I’ll explain in several parts how our team is preparing for the AI era.

If you’re not a developer, you can safely skip over the code details without missing the main ideas.

If you’re curious about our technology, please check out our open source repository at https://github.com/wrtnlabs/agentica.

Introduction

‘AI’ is the hottest keyword right now.

We often hear stories of liberation from labor through AI, which can be both hopeful and daunting,

while others express a strong desire not to return to a time without AI.

However, discussions about AI tend to be so entangled with complex metrics that it becomes difficult to understand what is really being said.

So, from a pure backend developer’s perspective, let’s talk about how AI is transforming our lives, particularly the field of development.

I’ve tried to write this as simply as possible so that even those with no development background can grasp some of the insights.

The Past of Backend Development, and Function Calling

Backend development is essentially server development, and server development is all about designing contracts.

A server is a collection of promises like “if you give me A, I will give you B”, which is why I often liken it to a vending machine.

Imagine a vending machine built from a series of promises about how much money to insert, which button to press, and what drink will come out.

However, with the advent of AI, one element has changed: the entity responsible for calling APIs.

Until now, API calls were triggered by the pages developed by frontend developers or user actions.

A user would click a button, and just like pressing a button on a vending machine to get a drink, the process was straightforward.

But the emergence of AI has introduced a scenario where the function can be “called” without any user clicking a button or scrolling.

We call this concept “Function Calling”.

Defining Function Calling

Enable models to fetch data and take actions.

**Function calling* provides a powerful and flexible way for OpenAI models to interface with your code or external services, and has two primary use cases:*

  • Fetching Data
  • Taking Action

According to OpenAI’s definition of “function calling,” it enables models to fetch data or perform actions.

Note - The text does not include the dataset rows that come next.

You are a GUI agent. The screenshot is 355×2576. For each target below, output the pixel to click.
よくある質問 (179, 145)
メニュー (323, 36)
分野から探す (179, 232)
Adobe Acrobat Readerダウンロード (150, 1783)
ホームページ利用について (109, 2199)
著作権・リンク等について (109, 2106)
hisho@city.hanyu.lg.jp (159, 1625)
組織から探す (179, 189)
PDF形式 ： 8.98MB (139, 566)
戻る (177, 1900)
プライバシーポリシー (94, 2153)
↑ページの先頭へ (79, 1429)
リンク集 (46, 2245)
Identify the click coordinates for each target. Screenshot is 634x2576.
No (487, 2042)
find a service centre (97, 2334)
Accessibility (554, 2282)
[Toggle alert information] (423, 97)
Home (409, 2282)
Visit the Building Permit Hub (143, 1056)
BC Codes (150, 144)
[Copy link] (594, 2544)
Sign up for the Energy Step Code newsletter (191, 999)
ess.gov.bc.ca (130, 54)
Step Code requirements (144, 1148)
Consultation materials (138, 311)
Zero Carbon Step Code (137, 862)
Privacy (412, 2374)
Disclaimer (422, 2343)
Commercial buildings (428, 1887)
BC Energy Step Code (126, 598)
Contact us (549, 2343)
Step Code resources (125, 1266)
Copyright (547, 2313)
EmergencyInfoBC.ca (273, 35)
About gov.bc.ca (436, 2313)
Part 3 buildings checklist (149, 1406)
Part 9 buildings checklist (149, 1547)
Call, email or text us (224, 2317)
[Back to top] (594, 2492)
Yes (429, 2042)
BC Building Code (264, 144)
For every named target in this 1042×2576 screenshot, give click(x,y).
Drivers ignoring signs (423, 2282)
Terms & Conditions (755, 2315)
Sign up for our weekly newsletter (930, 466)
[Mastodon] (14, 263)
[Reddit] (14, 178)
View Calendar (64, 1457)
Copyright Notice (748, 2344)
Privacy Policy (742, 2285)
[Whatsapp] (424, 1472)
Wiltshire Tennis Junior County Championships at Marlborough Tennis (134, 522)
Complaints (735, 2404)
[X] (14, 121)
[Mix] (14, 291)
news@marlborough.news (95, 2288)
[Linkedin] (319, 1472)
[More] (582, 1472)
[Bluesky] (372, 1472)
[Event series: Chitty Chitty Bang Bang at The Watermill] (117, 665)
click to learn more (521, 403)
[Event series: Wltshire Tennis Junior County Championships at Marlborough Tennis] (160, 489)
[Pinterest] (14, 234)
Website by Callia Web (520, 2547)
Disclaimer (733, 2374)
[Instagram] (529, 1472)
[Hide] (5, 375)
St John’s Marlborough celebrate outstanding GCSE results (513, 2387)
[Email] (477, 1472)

After all, fetching data in web development is essentially an HTTP GET method, so you could say that the action is essentially the same.

This definition means that at the moment when needed, the model will make a GET or POST request, effectively “firing” an API call.

So, how exactly does the model autonomously “fire” an API call?

OpenAI SDK and the Principle of Function Calling

To explain this, let’s first discuss how we interact with APIs through LLMs.

Calling an API via an LLM gives the impression of having a “conversation.”

But for those who understand the underlying structure, it’s really just asking “What would you say in this situation?” at every moment.

Consider this pseudo-code:

  • The function’s name is “What would you say in this situation?”
  • The function’s argument is the entire conversation history:
    • This includes what the user said, what the AI said, and any additional contextual information.

That’s it.

Thus, a conversation through an LLM simply accumulates the conversation history as parameters,

and the impression of dialogue is merely the result of continuously appending previous messages.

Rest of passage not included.